Top Ten Tuesday: Books I Read in 2012
Okay, so it’s been rather a while since I participated in Top Ten Tuesday. I wish I could blame NaNo, but I’m afraid it’s actually been longer than that since I stopped. Still, I rather liked today’s topic, and I’m going to do my best to keep up with this from now on. I’ve been neglecting this blog too much, and it’s time that stopped.
And here are the books…in no particular order.
1. The Hunger Games by Suzanne Collins
This was the first book that I read this year, and it was definitely one of the best. I can’t believe it took me so long to read this book, but I’m glad I finally got around to it. I definitely understand why this is such a big phenomenon. I loved the second and third books, as well, but I think this one is the best. Since I only have ten spots, I don’t want to use up three for this series, so I’ll just leave it as book 1 with books 2 and 3 serving as honorable mentions. If you haven’t gotten around to reading this series yet, I would recommend it.
2. Prep by Curtis Sittenfeld
I’ve read this book before, but I reread it this year, and I liked it even more the second time. This definitely isn’t a book for everyone. It definitely falls under the “literary fiction” category, as it’s mostly about one girl’s life in a boarding school. Not a lot happens other than day-to-day stuff. I love this book because the main character, Lee Fiora, is so incredibly awkward, and she reminds me a lot of myself. She’s so afraid of saying something wrong or stupid that she doesn’t say anything at all – that is, until she says something that makes everyone hate her.
3. The Ultimate Vegan Guide by Erik Marcus
Back in April, I was doing research for Script Frenzy, and I came across a bunch of videos that made me decide to go vegan. This was the first book that I bought after that. The Kindle edition is 99 cents, and it has a lot of really helpful information about making the transition to a vegan life.

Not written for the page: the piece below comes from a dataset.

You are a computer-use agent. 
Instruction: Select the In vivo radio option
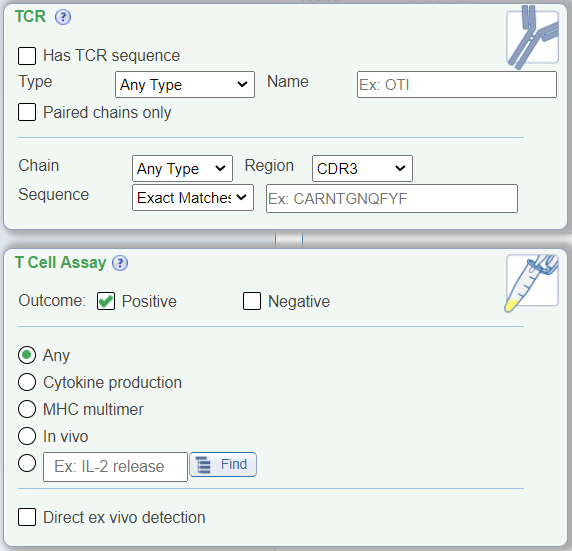[x=27, y=436]
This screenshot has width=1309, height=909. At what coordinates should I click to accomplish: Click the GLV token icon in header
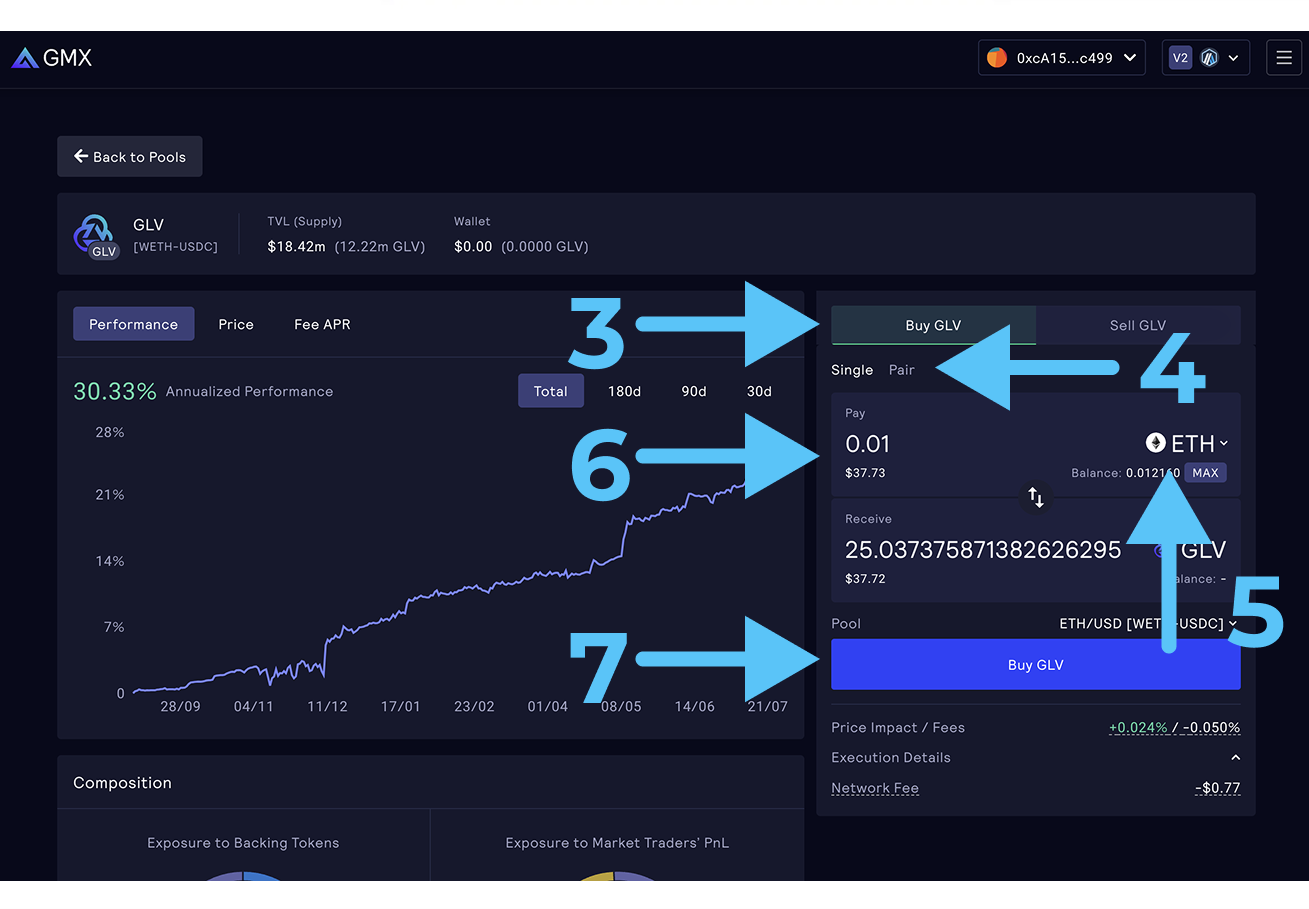(96, 235)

If anyone’s interested in going vegan, or at least wants to understand why people would chose to be vegan, this is a great book to read.

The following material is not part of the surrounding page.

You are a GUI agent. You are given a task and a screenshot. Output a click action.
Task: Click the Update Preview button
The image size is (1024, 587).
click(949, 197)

4. Before I Fall by Lauren Oliver
I absolutely hated the main character in the beginning of this book, and yet I never considered putting the book down – and that doesn’t usually happen with me. This book kept my attention the whole time, and the characters felt real to me. I really enjoyed this book. The transformation of the main character was slow and believable. If this teaching thing actually works out for me, this is definitely one of the first books I’m putting on my shelf for the students to read if they choose.

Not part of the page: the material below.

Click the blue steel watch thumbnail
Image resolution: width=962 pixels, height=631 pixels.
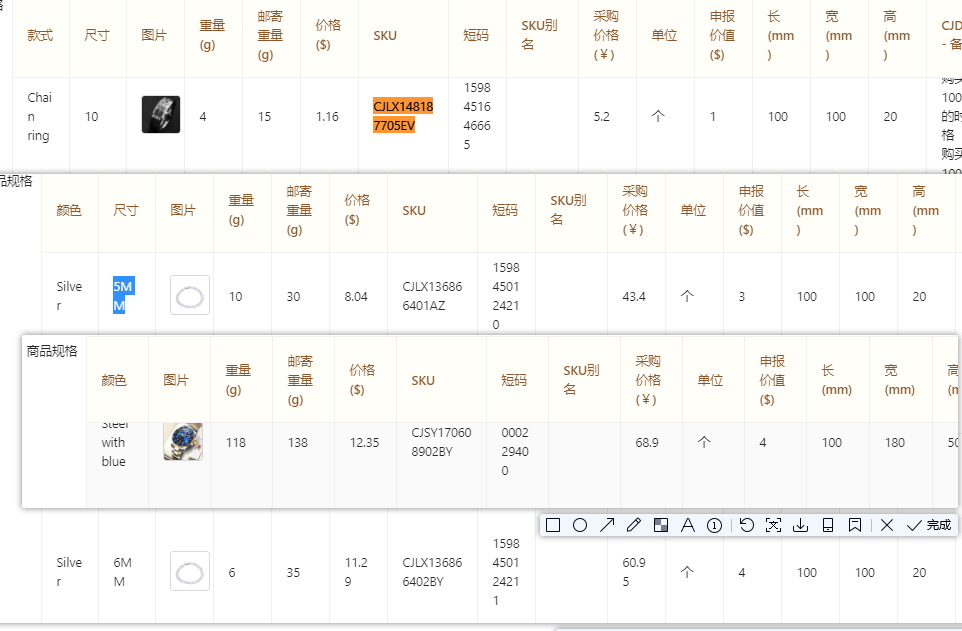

5. Cinder by Marissa Meyer
This is the best fairy tale retelling I’ve ever read, as it’s not just the story of Cinderella. This is the first book in a four-book series, and I have high hopes for the rest of the series, the next installment of which comes out in February. The characters were quite realistic, even the mean ones, and I just love the world that Meyer created. And, okay, I have a bit of a soft spot for books that started as NaNo novels. 🙂
6. Thirteen Reasons Why by Jay Asher
This is another book that I’m going to have on my classroom bookshelf, provided I manage to find a job as a teacher after I graduate. The girl the main character has a crush on kills herself and leaves behind thirteen tapes detailing why she did so. I couldn’t stop reading this book. I had to know why she did it. I definitely didn’t agree with the choices that she made, but I thought it was really interesting to read about it. I thoroughly enjoyed this book.
7. The Fault in Our Stars by John Green
I’ve heard great things about John Green, and after reading this book, I understand why people love him. I definitely plan on reading more John Green novels next year, as I loved this one. The characters were interesting and funny despite the horrible situation they find themselves in, and I really liked this book, even though it definitely had me crying in parts. John Green certainly has a gift for making you laugh in one sentence and making you want to cry in the next sentence.
8. Just Listen by Sarah Dessen
I’ve read all of Sarah Dessen’s novels this year, and while I enjoyed all of them, this is the one that sticks with me. I like that the other characters have their own issues, as well, that it’s not just about the main character. It deals with the same subject matter as Speak does, though it deals with it in a way that’s much more interesting to read (at least in my opinion, though I know I’m in the minority with this opinion).
9. This is Not a Test by Courtney Summers
This is the first zombie book that I’ve read, and I loved that it still mostly about the characters and less about the zombies. The characters were flawed in realistic ways, and I really enjoyed this book, at least for the first three-fourths of the book. I’m still not entirely sure how I feel about the ending, but I’m glad I read this book. It’s not one of my favorites out of all of the books that I’ve ever read, but it’s definitely one of the ones that stood out this year.
10. Love and Other Perishable Items by Laura Buzo
Okay, this one shouldn’t actually be on this list, as I’m not really all that far into this book, but I’m enjoying it so much so far that I would be remiss not to include it. I see so much of my nineteen-year-old self in Amelia, and I have to keep putting the book down to giggle about how much I can relate to her, and that’s why I feel that I have to include it on this list. Even if I end up hating it (which I doubt I will), I absolutely love the beginning of it enough to earn it a place on this list.
What about the rest of you? Have you read/enjoyed any of the books on my list? What are your favorite books that you’ve read this year?